# Help with a Haunt Name



## Whispers in the Park (Apr 3, 2008)

Hello everyone,

I have been trying to come up with a name for my yard haunt. Every year it gets a little bigger and I think it finally deserves some sort of name. I was hoping all the creative minds on here might be able to help. So..a little background on possible things.....I live on ELM Court (not really a Freddie fan but just thought I would throw the street name in). The area of town I live in is called the Highlands (last year my invite was to the "Horror in the Highlands"). Also the particular few blocks around me is referred to as Sunnyside...SO...I am completely open to suggestions for any names...doesn't have to conisde with these tidbits...just throwing them out there..

Thanks in advance!

Whsipers...

A few pics added from last year...


----------



## jdubbya (Nov 6, 2005)

Highlands Horror
Elm Court Manor
Terror on Elm Court


----------



## Joiseygal (Sep 3, 2008)

I am also trying to find a name for my haunt, but since I posted it on this site I think I finally have a name.  I'm sure names people post will help you figure out what name you want.
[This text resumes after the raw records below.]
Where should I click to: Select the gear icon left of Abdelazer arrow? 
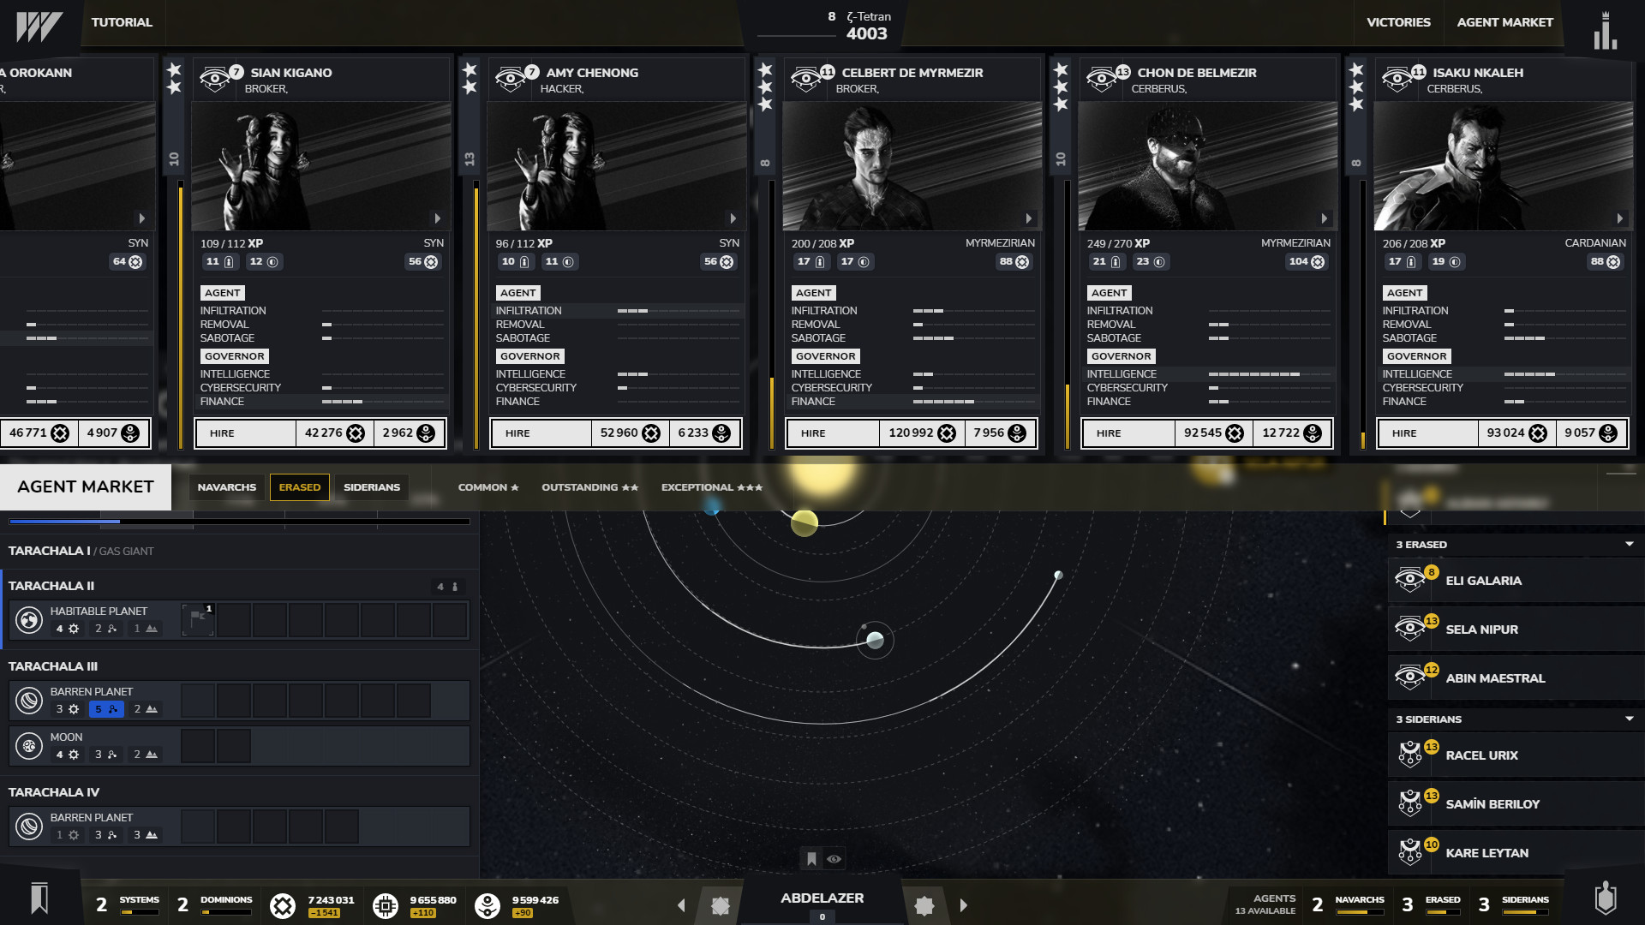click(721, 904)
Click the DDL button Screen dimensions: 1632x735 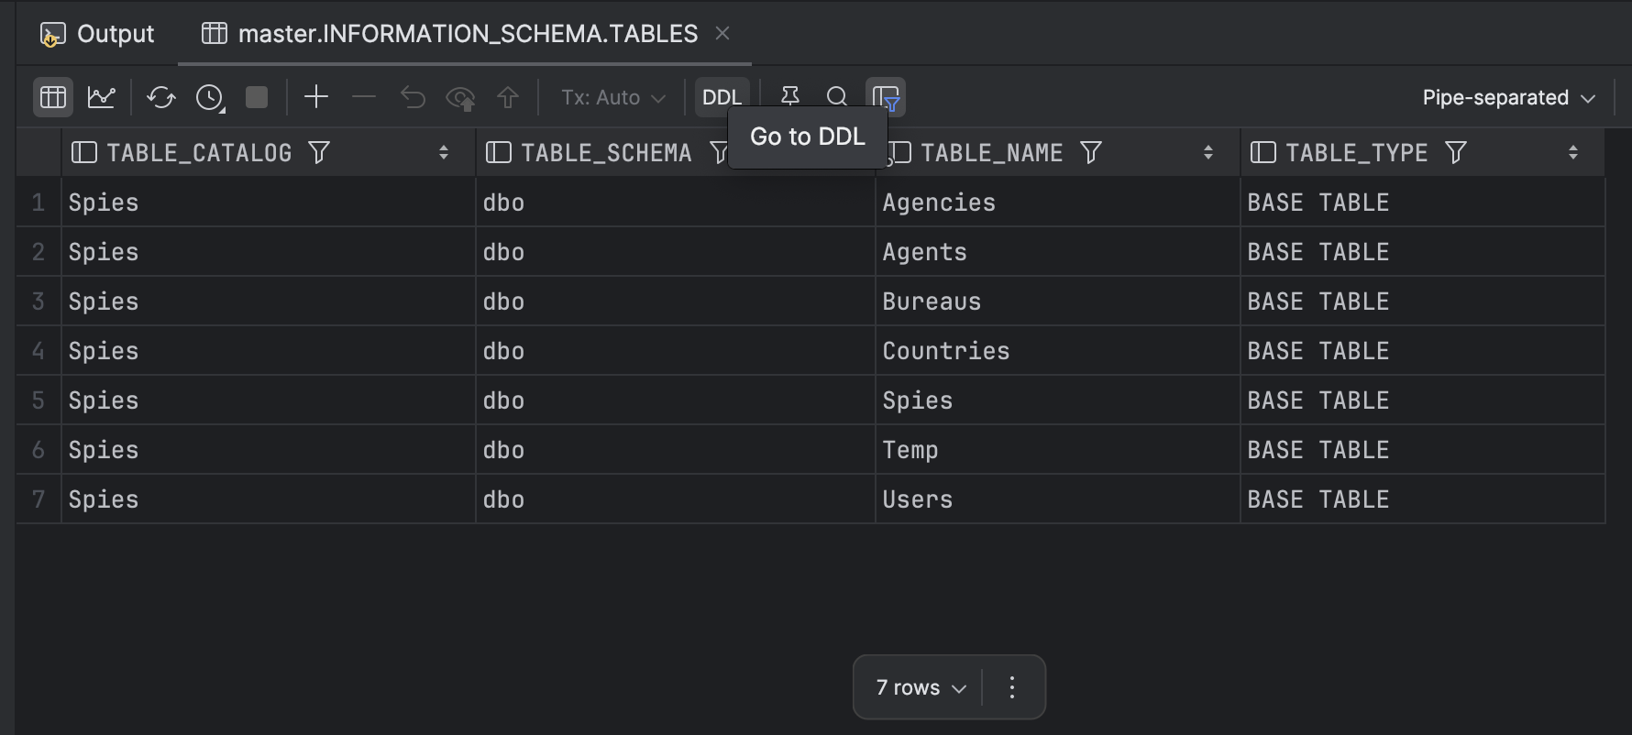pos(721,97)
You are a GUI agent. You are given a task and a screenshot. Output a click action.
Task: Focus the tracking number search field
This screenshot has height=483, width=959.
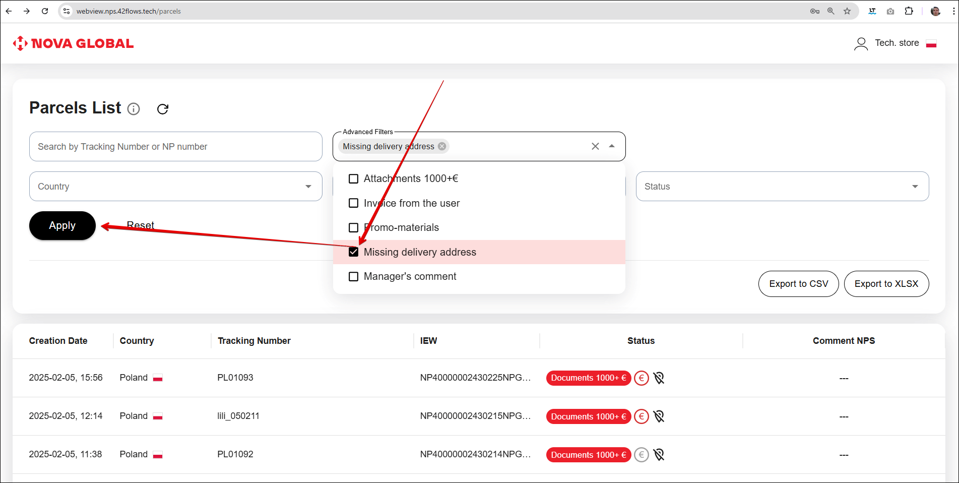click(x=175, y=147)
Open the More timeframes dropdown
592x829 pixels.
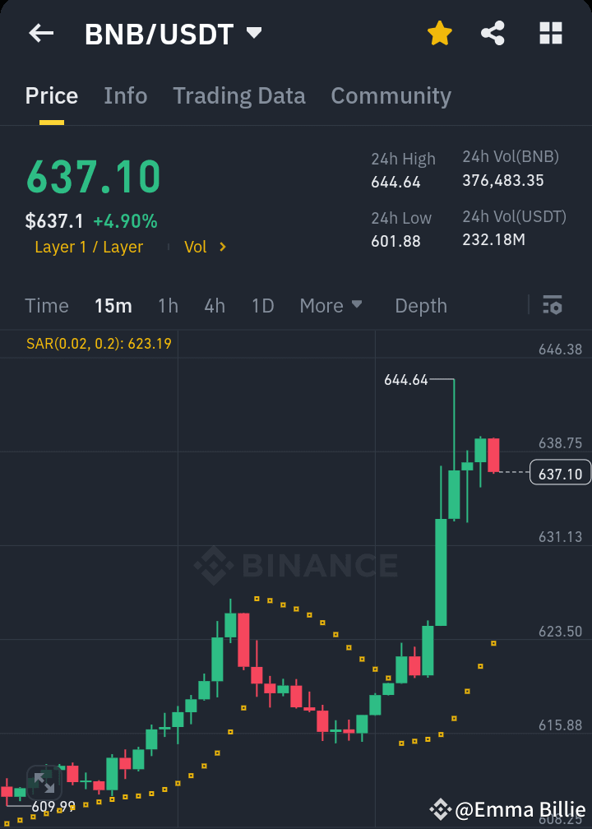pos(331,305)
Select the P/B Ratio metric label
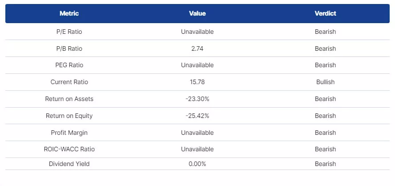This screenshot has width=395, height=186. click(69, 49)
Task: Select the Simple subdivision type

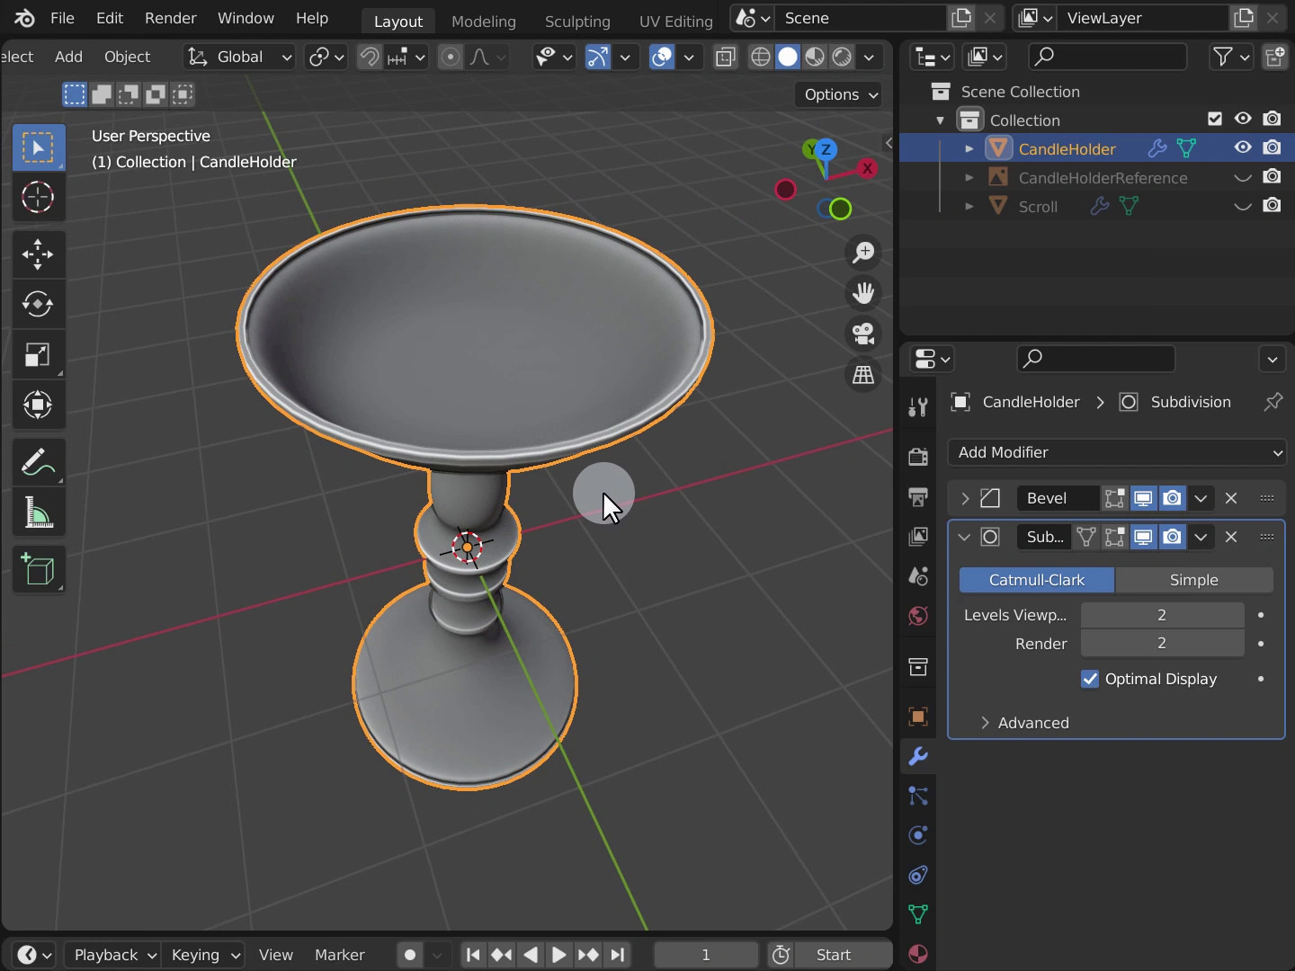Action: (x=1193, y=580)
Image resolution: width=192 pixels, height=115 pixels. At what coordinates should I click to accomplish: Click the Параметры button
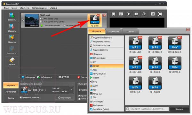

I love the name Horror in the Highlands. If I think of a name I will post it. Anyway great display last year!


----------



## Dark Angel 27 (Sep 11, 2008)

sunny side cemetary....lol.


----------



## Spooky1 (Aug 25, 2008)

Haunted Highlands


----------



## Wyatt Furr (Jun 5, 2006)

Dark Elms


----------



## shar (Jun 19, 2010)

Knott nightmare on elm street


----------